● YOUR GOAL
What you return should be the lines from the first line of the records below through the line holding "Privacy Policy (161, 2520)", unchanged.

*** Opening WORKING DATA ***

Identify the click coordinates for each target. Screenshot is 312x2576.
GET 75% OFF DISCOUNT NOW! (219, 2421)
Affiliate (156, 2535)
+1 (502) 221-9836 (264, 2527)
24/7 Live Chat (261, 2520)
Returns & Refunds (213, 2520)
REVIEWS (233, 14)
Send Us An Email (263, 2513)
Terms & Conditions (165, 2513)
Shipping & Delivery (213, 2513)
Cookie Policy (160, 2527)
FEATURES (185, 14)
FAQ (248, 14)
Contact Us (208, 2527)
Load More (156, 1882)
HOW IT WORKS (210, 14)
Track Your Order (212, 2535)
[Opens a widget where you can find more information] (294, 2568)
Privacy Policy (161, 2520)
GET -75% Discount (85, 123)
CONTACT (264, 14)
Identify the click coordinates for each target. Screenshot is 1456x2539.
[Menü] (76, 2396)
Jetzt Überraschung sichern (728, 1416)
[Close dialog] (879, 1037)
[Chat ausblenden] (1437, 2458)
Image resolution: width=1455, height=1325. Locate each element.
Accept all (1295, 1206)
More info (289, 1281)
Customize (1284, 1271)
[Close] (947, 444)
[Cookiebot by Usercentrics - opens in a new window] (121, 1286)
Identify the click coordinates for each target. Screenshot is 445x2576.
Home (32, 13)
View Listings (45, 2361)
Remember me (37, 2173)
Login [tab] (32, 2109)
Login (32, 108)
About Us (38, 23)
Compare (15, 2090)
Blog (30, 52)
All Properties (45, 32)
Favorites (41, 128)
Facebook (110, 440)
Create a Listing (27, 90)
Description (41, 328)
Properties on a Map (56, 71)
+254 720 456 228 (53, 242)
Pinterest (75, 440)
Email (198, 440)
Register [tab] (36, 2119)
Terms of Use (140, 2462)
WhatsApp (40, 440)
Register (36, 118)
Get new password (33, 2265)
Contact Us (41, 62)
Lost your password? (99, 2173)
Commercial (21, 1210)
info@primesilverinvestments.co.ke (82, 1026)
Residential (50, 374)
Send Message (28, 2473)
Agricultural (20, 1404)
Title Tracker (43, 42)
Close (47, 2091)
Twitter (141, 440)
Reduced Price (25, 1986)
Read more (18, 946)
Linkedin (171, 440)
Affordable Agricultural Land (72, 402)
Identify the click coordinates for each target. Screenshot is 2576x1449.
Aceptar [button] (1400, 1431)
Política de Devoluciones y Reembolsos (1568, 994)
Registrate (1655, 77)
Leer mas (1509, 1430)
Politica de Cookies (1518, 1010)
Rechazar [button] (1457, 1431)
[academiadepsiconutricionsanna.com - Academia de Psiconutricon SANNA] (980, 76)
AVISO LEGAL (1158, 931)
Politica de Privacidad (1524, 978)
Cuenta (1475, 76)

*** Closing WORKING DATA ***

● SOLUTION TO THIS PROBLEM
Identify the click coordinates for each target. Screenshot is 312x2576.
GET 75% OFF DISCOUNT NOW! (219, 2421)
Affiliate (156, 2535)
+1 (502) 221-9836 (264, 2527)
24/7 Live Chat (261, 2520)
Returns & Refunds (213, 2520)
REVIEWS (233, 14)
Send Us An Email (263, 2513)
Terms & Conditions (165, 2513)
Shipping & Delivery (213, 2513)
Cookie Policy (160, 2527)
FEATURES (185, 14)
FAQ (248, 14)
Contact Us (208, 2527)
Load More (156, 1882)
HOW IT WORKS (210, 14)
Track Your Order (212, 2535)
[Opens a widget where you can find more information] (294, 2568)
Privacy Policy (161, 2520)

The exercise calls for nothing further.